─── Raw data
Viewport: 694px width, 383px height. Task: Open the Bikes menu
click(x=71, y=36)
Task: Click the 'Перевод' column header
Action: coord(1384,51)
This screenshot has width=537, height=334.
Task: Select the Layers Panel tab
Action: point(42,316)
──────
What is being asked
Your answer must be the full listing above, printed exactly as it stands.

Answer area
Viewport: 694px width, 383px height. Task: Open the Bikes menu
click(x=71, y=36)
Task: Click the 'Перевод' column header
Action: coord(1384,51)
This screenshot has width=537, height=334.
Task: Select the Layers Panel tab
Action: point(42,316)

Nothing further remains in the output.